On Monday, December 6, 2021, the U.S. Supreme Court will hear oral argument in an important case titled Hughes v Northwestern University, which provides the Court an opportunity to improve the lives of countless retirement savers by giving them a chance to hold those who administer retirement plans accountable when they breach their fiduciary duties.
What we said: We joined in an amicus brief led by AARP in which we urged the Supreme Court to reverse the lower court’s decision, restore the plaintiffs’ claims, and give them a chance to prove their case. As we said in the brief, the lower court decision in the Seventh Circuit misinterprets the plan administrator’s duty to monitor investments and applies an unfair and overly stringent pleading standard.
Why it matters: Hughes is all the more important as the retirement crisis in this country intensifies and Americans increasingly rely on prudent administration of their 401(k)’s to close the gap between their savings and what they’ll need to maintain a decent retirement.
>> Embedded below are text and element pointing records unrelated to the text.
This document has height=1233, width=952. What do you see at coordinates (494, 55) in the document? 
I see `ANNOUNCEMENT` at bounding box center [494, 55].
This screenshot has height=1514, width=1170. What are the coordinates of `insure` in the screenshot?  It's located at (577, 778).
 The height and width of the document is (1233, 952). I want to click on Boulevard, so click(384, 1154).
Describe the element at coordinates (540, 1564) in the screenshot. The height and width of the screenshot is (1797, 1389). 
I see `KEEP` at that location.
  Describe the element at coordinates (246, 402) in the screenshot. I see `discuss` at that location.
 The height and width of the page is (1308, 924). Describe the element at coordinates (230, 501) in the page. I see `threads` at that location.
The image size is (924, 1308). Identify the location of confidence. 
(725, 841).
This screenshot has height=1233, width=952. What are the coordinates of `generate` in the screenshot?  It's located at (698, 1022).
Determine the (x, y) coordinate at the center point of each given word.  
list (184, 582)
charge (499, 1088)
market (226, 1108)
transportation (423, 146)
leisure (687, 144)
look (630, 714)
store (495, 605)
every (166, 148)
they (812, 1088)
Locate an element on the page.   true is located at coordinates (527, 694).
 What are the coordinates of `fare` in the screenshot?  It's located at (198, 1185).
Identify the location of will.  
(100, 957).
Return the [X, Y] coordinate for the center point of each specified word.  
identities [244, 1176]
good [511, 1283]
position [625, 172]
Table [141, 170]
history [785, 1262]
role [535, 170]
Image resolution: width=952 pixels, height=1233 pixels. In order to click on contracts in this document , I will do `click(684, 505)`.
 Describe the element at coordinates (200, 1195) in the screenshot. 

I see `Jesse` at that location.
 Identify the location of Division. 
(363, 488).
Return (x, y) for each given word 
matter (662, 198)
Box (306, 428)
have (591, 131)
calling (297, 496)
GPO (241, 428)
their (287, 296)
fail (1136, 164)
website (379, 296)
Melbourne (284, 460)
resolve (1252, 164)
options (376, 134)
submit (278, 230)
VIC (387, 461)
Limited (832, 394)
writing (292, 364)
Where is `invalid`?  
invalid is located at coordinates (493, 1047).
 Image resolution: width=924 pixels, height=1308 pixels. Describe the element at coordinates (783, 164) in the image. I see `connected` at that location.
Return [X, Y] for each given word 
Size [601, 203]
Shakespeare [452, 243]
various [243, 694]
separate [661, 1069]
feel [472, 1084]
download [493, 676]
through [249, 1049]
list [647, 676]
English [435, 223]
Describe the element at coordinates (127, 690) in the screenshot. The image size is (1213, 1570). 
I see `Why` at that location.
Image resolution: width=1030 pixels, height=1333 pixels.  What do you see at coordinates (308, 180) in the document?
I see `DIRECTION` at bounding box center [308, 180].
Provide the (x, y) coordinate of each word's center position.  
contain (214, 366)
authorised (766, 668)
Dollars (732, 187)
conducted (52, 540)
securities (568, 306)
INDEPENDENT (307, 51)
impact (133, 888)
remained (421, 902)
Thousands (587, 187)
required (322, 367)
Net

Bottom line: If the Supreme Court affirms dismissal of the plaintiffs’ complaint in this case, those victims of fiduciary misconduct will suffer irreparable harm. More broadly, other retirement plan participants sustaining similar forms of injury in the future will face higher hurdles to obtain relief. The upshot would be doubly damaging: It would relax the incentives that are necessary to ensure compliance with the high fiduciary standard embodied in ERISA, and it would thwart Congress’s goal of affording victims of abuse under ERISA ready access to the federal courts to seek relief.